軽微な労作による高度で遷延する疲労・消耗、睡眠障害、各種疼痛、思考力低下、さまざまな自律神経障害等がME/CFSの主症状であること、一般検査では異常が見つからず、詐病・心因性扱いを受けること、最近の研究の発展によって脳画像所見、サイトカインなどの有意な所見の報告が相次いでいること、またノルウェーではBリンパ球を枯渇させるリツキシマブ投与により症状の寛解が得られ、免疫の関与と完治の可能性が出てきたことを、最初に紹介しました。

病巣疾患研究会の堀田理事長は、慢性上咽頭炎が多くの難治性疾患の原因となっていることから、塩化亜鉛塗布療法であるBスポット療法を同部位に行い、子宮頸がんワクチン副反応の患者さんを寛解に導いた論文発表をされています。そこで、Bスポット療法を習得し、クリニックにおいて経絡治療を基礎とする遠絡療法と共に、ME/CFS患者さんに週1回3か月実施したところ、「数回の治療後、鼻閉、のどの詰まり、頭痛、首コリ、肩こり、頭に霧がかかったような感覚が改善した」「睡眠障害が改善し、午前中や家事などの後に寝込むことがなくなった」「高熱の持続や、風邪で1週間寝込んでいたことが1日程度で治るようになった」「アトピーのかゆみで眠れなかったのが眠れるようになった」「表情がはっきりして顔つきがしっかりした」などの自覚症状の改善が得られました。

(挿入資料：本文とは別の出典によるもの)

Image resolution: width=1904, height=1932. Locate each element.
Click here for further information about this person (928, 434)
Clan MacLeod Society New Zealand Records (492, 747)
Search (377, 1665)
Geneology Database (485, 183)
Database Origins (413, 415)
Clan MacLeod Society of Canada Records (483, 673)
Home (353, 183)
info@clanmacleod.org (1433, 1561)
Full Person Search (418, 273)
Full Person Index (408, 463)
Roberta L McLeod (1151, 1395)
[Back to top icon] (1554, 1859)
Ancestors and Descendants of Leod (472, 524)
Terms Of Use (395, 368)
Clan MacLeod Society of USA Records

身体及び精神的健康調査表であるCMI(コーネル医学指標)も改善しました。客観的指標では、ME/CFSの疲労の原因の一つとなっている続発性副腎機能低下症の結果、低値を示していたACTHホルモンが、治療後には上昇し、慢性炎症を示す高感度CRPが低下し、脳血流の低下も改善しました。そこで、治療的な診断ではありますが、ME/CFSの病態に基底核や中脳などの関与が疑われ、また慢性上咽頭炎も原因として関与している可能性が示唆されたことを報告しました。